Nur und Bett und Bad war gestern: Immer mehr Herbergen brechen alte Muster auf – und öffnen ihre Lobbys für Kunst, Konzerte und Clubbing. Eine Branche in Bewegung.
„Wir wollen alles sein, nur kein Hotel“, verspricht Sven Pusch, und man glaubt ihm aufs Wort. Der Chef des Me and all Düsseldorf holte im März mit seinem Eventteam die als Pop-Hoffnung gefeierte
Lea in seine Lobby. Gerade war der Comedy-Slam-Künstler Andreas Weber da. Und alle paar Tage begrüßt das Haus andere Künstler, Nachwuchstalente und lokale Größen. Immer nach dem Motto: First come, First sit. Bei freiem Eintritt, ohne Ticketreservierung. Und wenn die Lounge voll ist, ist sie voll.
Auch im #hotelfriends Düsseldorf Downtown heißt es regelmäßig „Manege frei für Individualisten“, die einen vollen Eventkalender zu schätzen wissen. Das große Thema hier ist die Schulzeit der 1970er-, 1980er-Jahre. Gefeiert wird an der Bar namens #klassentreffen, im #pausenhof und der #aula, insgesamt stehen 700 Event-Quadratmeter in der Lobby samt Bühne zur Verfügung. Im #büdchen gibt’s 24 Stunden am Tag Wundertüten, Wasserpistolen und Kaugummi-Zigaretten.
„Wir verstehen uns in erster Linie als Event-Location. Und als solche machen bei uns vor allem die Menschen und nicht allein die chillige Einrichtung den Unterschied“, begeistert sich Sven Pusch – er, der lange selbst in der klassischen Hotellerie mit ihren Standards und der Nichts-für-Einheimische-Hemmschwelle gearbeitet hat.
Im Me and all rückt der Chef mit seinem jungen, vielfach quer eingestiegenen Team Menschen und Stadt in den Fokus, lässt Hotel und Szene verschmelzen. Den vielen Geschäftsreisenden in der Woche gefällt’s – sie checken regelmäßig ein oder kommen einfach vorbei. Nach dem Business werden sie Teil des Konzertpublikums, stoßen mit Einheimischen an oder treffen Leute aus der Nachbarschaft.
Kiezgefühl statt Konferenzalltag. Das ist bei vielen neuen Häusern, die die wachsende Geschäftsreiseklientel der Millennials für sich entdeckt haben, das Credo. Gäste und Einheimische sollen das Hotel als sympathisches Großstadtwohnzimmer erleben. Die 25hours Hotels hatten damit schon vor Jahren den Anfang gemacht und die Einrichtung von Lobbys und Lounges mit Ohrensesseln, Kissen und Old-Charm-Inventar neu erfunden. Letzten Herbst erst eröffnete das neue 25hours Hotel The Royal Bavarian direkt am Münchner Hauptbahnhof in besagtem Stil.
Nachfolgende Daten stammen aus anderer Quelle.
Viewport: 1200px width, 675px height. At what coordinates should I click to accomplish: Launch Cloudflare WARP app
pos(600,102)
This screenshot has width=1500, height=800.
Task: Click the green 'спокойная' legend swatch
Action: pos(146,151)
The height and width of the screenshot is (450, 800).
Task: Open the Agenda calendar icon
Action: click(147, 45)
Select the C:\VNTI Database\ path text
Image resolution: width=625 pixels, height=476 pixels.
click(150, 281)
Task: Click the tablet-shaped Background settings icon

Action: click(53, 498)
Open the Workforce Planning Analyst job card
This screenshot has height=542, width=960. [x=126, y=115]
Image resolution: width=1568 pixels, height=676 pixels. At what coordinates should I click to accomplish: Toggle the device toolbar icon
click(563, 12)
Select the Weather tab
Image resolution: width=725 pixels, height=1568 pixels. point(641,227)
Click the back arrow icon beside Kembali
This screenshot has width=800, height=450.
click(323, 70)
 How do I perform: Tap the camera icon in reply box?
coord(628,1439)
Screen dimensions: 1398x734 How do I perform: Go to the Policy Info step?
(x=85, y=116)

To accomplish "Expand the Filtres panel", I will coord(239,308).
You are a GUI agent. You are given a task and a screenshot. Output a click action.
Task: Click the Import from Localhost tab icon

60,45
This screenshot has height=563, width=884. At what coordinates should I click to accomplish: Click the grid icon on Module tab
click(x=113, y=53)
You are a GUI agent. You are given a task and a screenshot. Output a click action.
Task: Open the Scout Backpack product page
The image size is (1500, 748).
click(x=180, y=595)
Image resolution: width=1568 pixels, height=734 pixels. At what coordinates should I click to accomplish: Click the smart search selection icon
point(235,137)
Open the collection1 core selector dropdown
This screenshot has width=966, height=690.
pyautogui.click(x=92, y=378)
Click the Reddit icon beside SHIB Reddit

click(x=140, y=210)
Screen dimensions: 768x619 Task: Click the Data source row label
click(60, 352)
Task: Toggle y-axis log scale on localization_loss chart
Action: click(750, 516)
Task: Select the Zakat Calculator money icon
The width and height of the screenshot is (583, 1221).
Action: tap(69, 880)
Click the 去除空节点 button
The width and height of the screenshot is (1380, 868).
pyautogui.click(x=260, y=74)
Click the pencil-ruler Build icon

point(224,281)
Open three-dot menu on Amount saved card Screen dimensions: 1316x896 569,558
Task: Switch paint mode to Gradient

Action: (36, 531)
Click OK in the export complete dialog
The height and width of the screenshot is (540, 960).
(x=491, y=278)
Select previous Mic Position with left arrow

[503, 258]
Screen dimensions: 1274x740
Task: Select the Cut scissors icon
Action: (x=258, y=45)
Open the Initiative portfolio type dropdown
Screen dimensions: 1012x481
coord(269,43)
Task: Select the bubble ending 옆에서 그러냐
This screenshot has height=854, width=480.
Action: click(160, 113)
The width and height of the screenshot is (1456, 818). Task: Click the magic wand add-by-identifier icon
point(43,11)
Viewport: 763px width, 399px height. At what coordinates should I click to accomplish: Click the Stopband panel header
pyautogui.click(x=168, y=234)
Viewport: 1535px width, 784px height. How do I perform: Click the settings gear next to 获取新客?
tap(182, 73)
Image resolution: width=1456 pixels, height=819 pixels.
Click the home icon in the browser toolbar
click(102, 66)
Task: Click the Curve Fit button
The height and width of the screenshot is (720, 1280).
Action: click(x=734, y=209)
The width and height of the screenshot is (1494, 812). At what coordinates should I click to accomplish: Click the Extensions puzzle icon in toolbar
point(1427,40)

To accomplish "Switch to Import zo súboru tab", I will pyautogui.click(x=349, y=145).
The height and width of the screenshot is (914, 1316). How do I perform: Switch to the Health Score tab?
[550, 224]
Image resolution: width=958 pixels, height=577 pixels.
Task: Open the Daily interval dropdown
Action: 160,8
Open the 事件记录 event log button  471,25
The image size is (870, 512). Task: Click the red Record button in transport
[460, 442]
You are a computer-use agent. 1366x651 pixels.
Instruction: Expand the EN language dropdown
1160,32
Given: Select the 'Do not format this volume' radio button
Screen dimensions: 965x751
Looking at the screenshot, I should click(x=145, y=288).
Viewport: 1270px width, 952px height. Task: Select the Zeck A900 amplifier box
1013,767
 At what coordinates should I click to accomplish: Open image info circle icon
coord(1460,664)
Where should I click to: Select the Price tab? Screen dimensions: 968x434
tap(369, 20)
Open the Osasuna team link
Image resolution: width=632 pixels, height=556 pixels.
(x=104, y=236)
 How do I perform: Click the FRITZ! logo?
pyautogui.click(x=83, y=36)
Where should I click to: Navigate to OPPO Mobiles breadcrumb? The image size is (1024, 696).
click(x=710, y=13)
Bahnreisende und Münchner sind hier jederzeit willkommen, in den vielen Vintage-Sitzecken unterm Hirschgeweih am Laptop zu arbeiten oder einen lockeren Feierabend zu verbringen – egal, ob mit Verzehr oder ohne. Und nur wenige werden hier wissen, dass es in den oberen Geschossen auch eine Rezeption und Zimmer gibt.